Dataset items
BEGIN
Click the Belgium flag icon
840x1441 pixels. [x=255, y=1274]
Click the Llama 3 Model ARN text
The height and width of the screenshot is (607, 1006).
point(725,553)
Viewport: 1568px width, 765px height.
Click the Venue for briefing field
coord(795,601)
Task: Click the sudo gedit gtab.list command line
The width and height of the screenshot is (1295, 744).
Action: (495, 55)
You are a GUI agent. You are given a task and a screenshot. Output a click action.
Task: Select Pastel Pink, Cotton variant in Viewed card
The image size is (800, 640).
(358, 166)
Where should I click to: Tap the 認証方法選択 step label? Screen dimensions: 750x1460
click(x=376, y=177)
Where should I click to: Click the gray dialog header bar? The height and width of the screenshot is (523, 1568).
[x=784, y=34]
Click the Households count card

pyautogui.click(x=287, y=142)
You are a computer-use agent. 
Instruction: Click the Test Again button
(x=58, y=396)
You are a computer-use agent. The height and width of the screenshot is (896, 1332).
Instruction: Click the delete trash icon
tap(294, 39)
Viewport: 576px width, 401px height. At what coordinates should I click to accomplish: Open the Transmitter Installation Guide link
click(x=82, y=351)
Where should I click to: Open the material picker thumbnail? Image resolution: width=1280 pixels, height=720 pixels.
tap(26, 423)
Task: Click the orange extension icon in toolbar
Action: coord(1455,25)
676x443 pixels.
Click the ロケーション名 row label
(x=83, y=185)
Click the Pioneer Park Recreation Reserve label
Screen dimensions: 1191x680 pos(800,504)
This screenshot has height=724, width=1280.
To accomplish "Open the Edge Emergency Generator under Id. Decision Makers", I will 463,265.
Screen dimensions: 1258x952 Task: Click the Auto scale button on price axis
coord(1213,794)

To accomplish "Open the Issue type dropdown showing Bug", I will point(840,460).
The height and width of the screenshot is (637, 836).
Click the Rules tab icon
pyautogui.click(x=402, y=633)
END
EXERCISE AIM:
Copy out the lines above that hold the string "computer".

ANSWER TO THE PROBLEM:
You are a computer-use agent. 
You are a computer-use agent. The height and width of the screenshot is (896, 1332).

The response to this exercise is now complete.